Work required: According to the forum post on the experimental design, how many samples were collected, and from how many patients?

### Text excerpt ###

Dear All,
Since we have a rather complicated experimental design we would like to get
We have 70 samples from 40 patients. Each sample was collected from a different time interval (ID and RE) based on the disease stage. For 10 patients there is only 1 sample available. We would like to find the differentially expressed genes between subtype1 and subtype2, in which the patients are divided.
For example, this is how our design look like,
Sample | condition | Patient |
A1_ID | Subtype1 | A1 |
A1_RE | Subtype1 | A1 |
B1_ID | Subtype2 | B1 |
B1_RE | Subtype2 | B1 |
C1_ID | Subtype1 | C1 |
Our concern is that are we boosting certain genes by having two samples from the same patients, how could we account for that using a multifactorial design? Should we account for additive effect ( ~ condition+patient ) or also interaction (~ condition*patient )?

### Listed records ###

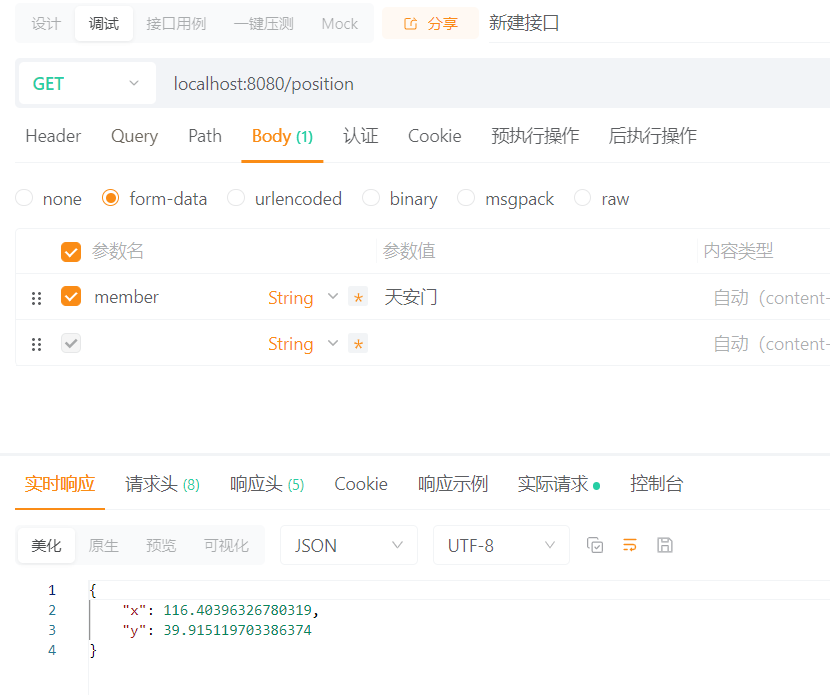Toggle the required asterisk for member parameter
The width and height of the screenshot is (830, 695).
click(358, 297)
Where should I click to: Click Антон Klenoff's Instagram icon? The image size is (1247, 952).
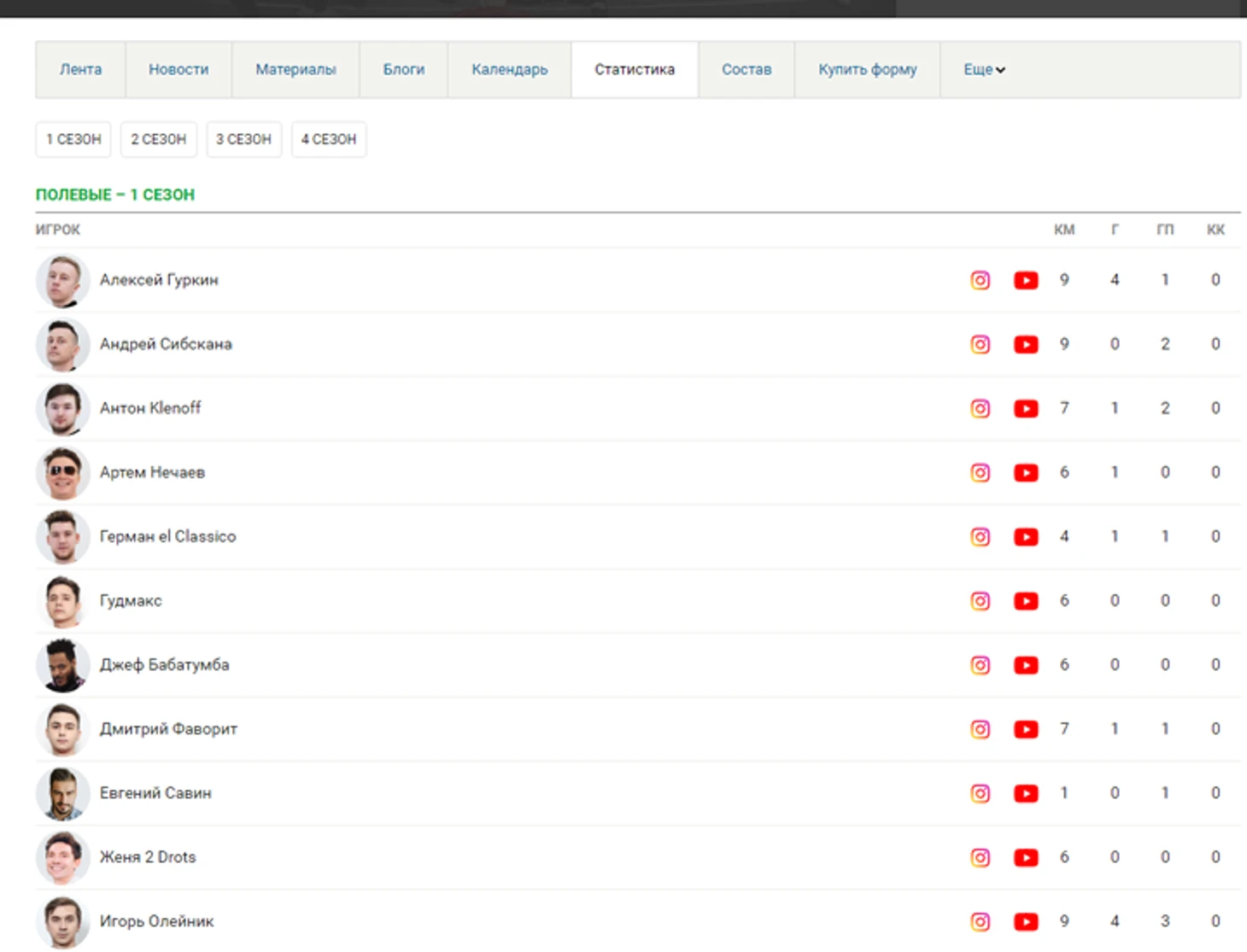[980, 408]
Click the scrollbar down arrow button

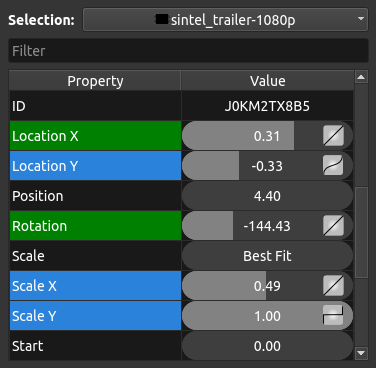tap(361, 353)
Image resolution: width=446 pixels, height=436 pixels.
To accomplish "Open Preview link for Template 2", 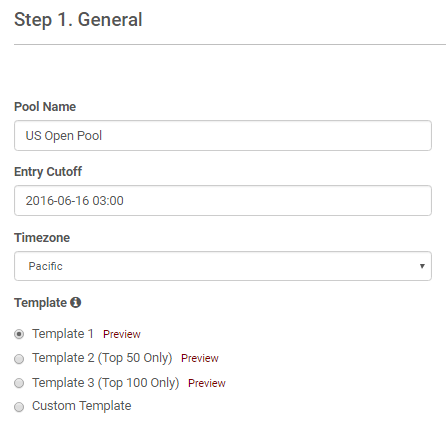I will pos(200,358).
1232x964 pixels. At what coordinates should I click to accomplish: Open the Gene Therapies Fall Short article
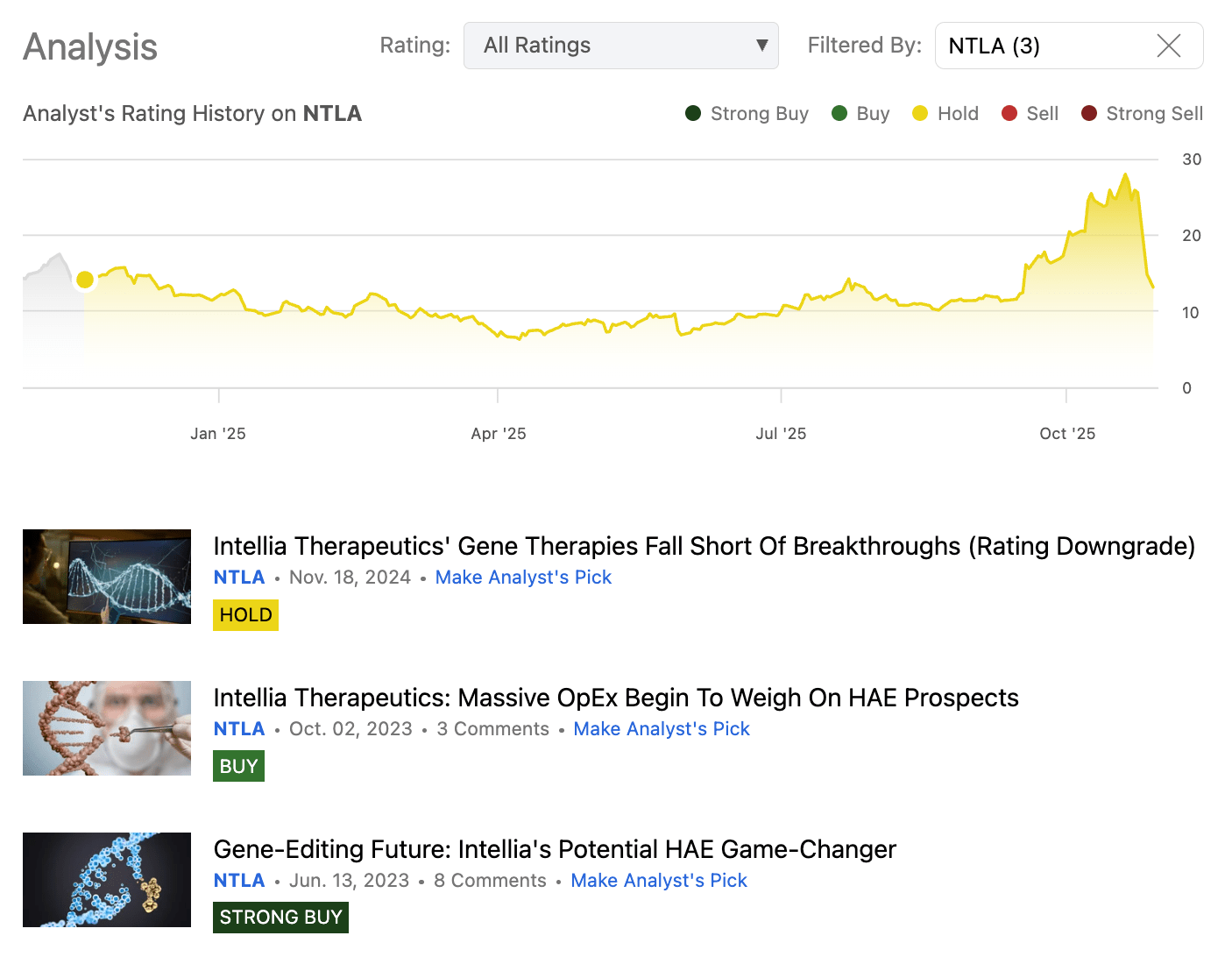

###

Task output: 70 samples from 40 patients.